_PROBLEM REQUIREMENTS_
Reproduce the stretch of records below from the first line through the line containing "Action: [x=16, y=48]", with every line unchanged.

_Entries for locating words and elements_
— begin —
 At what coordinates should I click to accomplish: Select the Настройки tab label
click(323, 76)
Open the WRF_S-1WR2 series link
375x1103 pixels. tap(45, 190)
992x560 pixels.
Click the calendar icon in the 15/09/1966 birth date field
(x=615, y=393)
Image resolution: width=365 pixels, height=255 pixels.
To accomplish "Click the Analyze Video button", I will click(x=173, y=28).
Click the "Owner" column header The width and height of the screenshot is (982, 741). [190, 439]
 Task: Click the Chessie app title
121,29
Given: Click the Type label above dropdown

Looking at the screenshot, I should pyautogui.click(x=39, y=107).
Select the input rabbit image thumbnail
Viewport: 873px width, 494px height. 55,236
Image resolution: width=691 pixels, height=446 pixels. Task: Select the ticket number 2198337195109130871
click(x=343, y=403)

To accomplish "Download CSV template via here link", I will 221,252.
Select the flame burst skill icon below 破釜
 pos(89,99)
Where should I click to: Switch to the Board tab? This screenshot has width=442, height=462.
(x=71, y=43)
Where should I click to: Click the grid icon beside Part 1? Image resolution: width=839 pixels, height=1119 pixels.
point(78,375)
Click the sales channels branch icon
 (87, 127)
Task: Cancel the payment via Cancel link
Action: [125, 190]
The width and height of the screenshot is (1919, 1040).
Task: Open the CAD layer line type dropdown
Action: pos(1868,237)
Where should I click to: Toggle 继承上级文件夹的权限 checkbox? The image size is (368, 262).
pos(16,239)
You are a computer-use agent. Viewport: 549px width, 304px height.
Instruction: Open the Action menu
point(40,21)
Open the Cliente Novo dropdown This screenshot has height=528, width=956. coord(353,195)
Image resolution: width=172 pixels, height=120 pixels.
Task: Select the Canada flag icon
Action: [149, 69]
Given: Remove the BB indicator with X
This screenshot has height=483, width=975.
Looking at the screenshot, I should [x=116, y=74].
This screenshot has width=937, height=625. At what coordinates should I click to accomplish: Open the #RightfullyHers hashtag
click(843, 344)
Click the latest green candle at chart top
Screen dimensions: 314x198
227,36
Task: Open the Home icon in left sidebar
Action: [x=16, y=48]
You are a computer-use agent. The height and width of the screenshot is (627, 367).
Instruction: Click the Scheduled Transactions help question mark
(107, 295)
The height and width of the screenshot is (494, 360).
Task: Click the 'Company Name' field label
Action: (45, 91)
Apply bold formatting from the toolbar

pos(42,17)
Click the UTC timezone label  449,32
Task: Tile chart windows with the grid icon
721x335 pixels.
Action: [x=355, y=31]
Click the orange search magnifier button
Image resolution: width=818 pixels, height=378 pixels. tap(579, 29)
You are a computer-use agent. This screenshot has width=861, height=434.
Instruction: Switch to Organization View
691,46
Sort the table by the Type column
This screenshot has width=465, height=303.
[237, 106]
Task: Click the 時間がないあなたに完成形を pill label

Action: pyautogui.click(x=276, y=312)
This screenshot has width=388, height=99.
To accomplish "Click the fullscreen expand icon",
— end —
_FULL SOLUTION_
 At what coordinates should I click to accomplish: Select the Настройки tab label
click(323, 76)
Open the WRF_S-1WR2 series link
375x1103 pixels. tap(45, 190)
992x560 pixels.
Click the calendar icon in the 15/09/1966 birth date field
(x=615, y=393)
Image resolution: width=365 pixels, height=255 pixels.
To accomplish "Click the Analyze Video button", I will click(x=173, y=28).
Click the "Owner" column header The width and height of the screenshot is (982, 741). [190, 439]
 Task: Click the Chessie app title
121,29
Given: Click the Type label above dropdown

Looking at the screenshot, I should pyautogui.click(x=39, y=107).
Select the input rabbit image thumbnail
Viewport: 873px width, 494px height. 55,236
Image resolution: width=691 pixels, height=446 pixels. Task: Select the ticket number 2198337195109130871
click(x=343, y=403)

To accomplish "Download CSV template via here link", I will 221,252.
Select the flame burst skill icon below 破釜
 pos(89,99)
Where should I click to: Switch to the Board tab? This screenshot has width=442, height=462.
(x=71, y=43)
Where should I click to: Click the grid icon beside Part 1? Image resolution: width=839 pixels, height=1119 pixels.
point(78,375)
Click the sales channels branch icon
 (87, 127)
Task: Cancel the payment via Cancel link
Action: [125, 190]
The width and height of the screenshot is (1919, 1040).
Task: Open the CAD layer line type dropdown
Action: pos(1868,237)
Where should I click to: Toggle 继承上级文件夹的权限 checkbox? The image size is (368, 262).
pos(16,239)
You are a computer-use agent. Viewport: 549px width, 304px height.
Instruction: Open the Action menu
point(40,21)
Open the Cliente Novo dropdown This screenshot has height=528, width=956. coord(353,195)
Image resolution: width=172 pixels, height=120 pixels.
Task: Select the Canada flag icon
Action: [149, 69]
Given: Remove the BB indicator with X
This screenshot has height=483, width=975.
Looking at the screenshot, I should [x=116, y=74].
This screenshot has width=937, height=625. At what coordinates should I click to accomplish: Open the #RightfullyHers hashtag
click(843, 344)
Click the latest green candle at chart top
Screen dimensions: 314x198
227,36
Task: Open the Home icon in left sidebar
Action: [x=16, y=48]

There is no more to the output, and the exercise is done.